Return each record word for word, keeping none of its pictures.

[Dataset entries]
═══

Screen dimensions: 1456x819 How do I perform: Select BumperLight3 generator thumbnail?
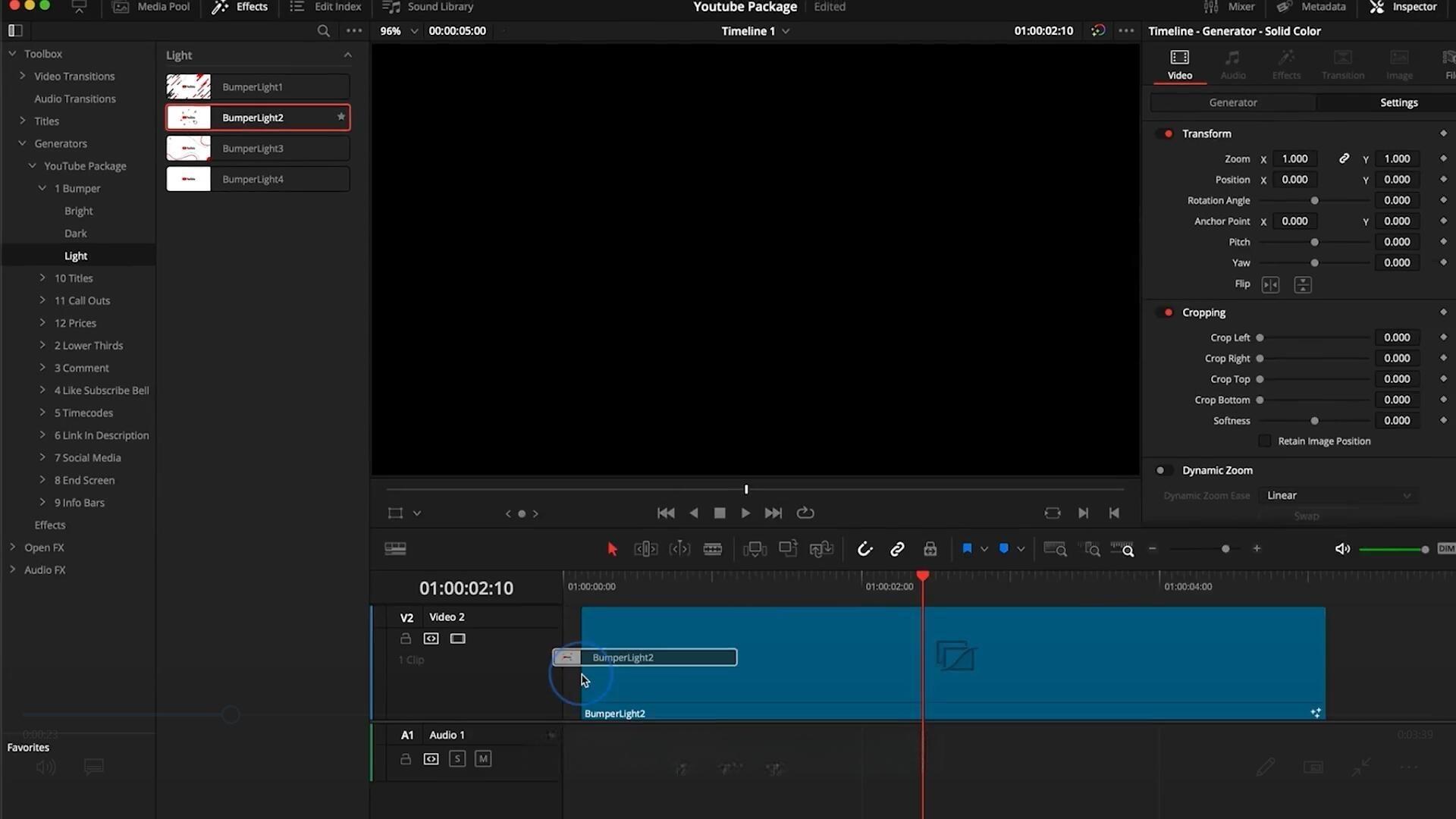[189, 149]
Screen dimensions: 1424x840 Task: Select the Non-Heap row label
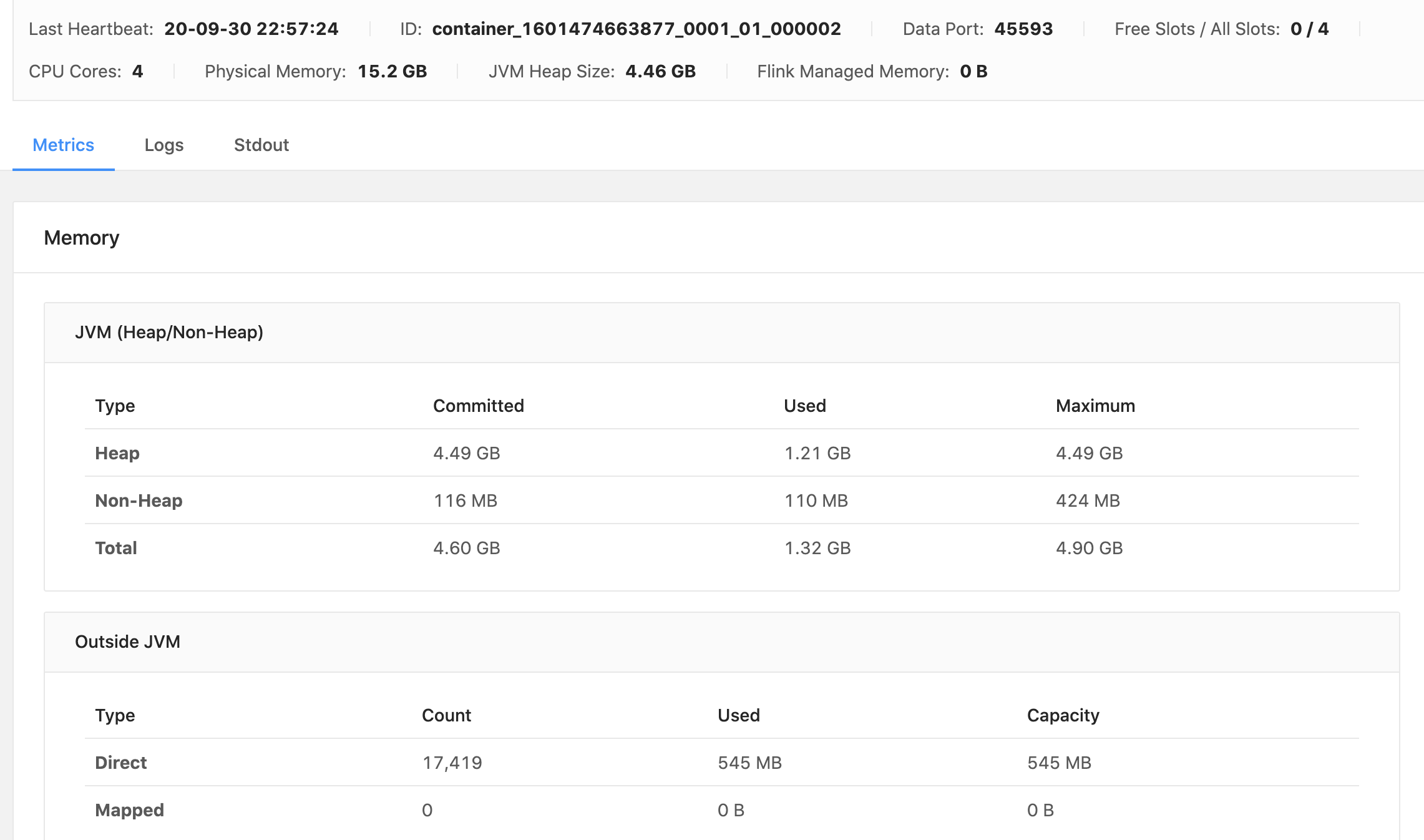139,501
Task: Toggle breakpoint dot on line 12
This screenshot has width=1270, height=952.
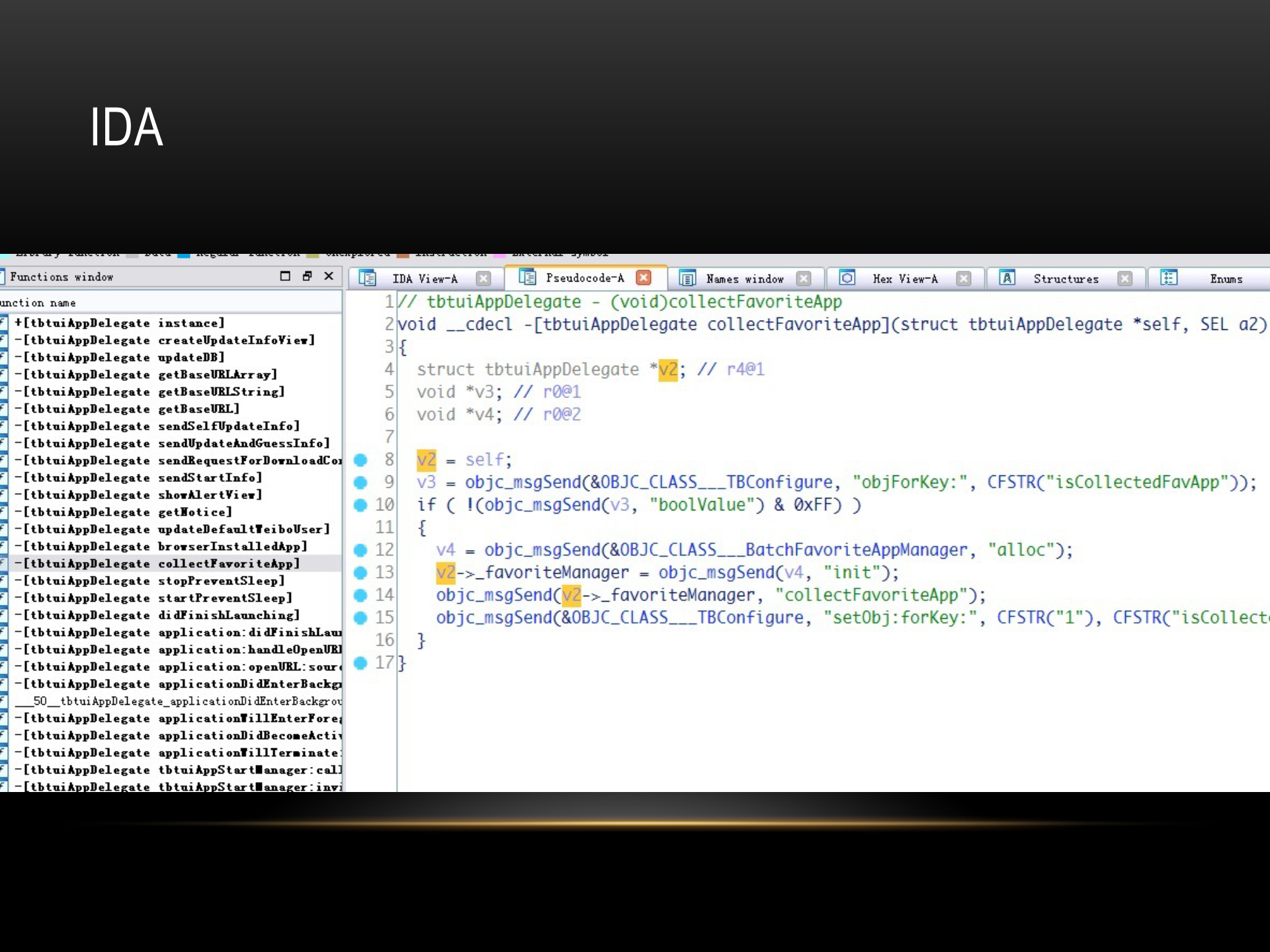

═══

**ANSWER:**
Screen dimensions: 1456x819 How do I perform: Select BumperLight3 generator thumbnail?
[189, 149]
Screen dimensions: 1424x840 Task: Select the Non-Heap row label
139,501
Task: Toggle breakpoint dot on line 12
This screenshot has width=1270, height=952.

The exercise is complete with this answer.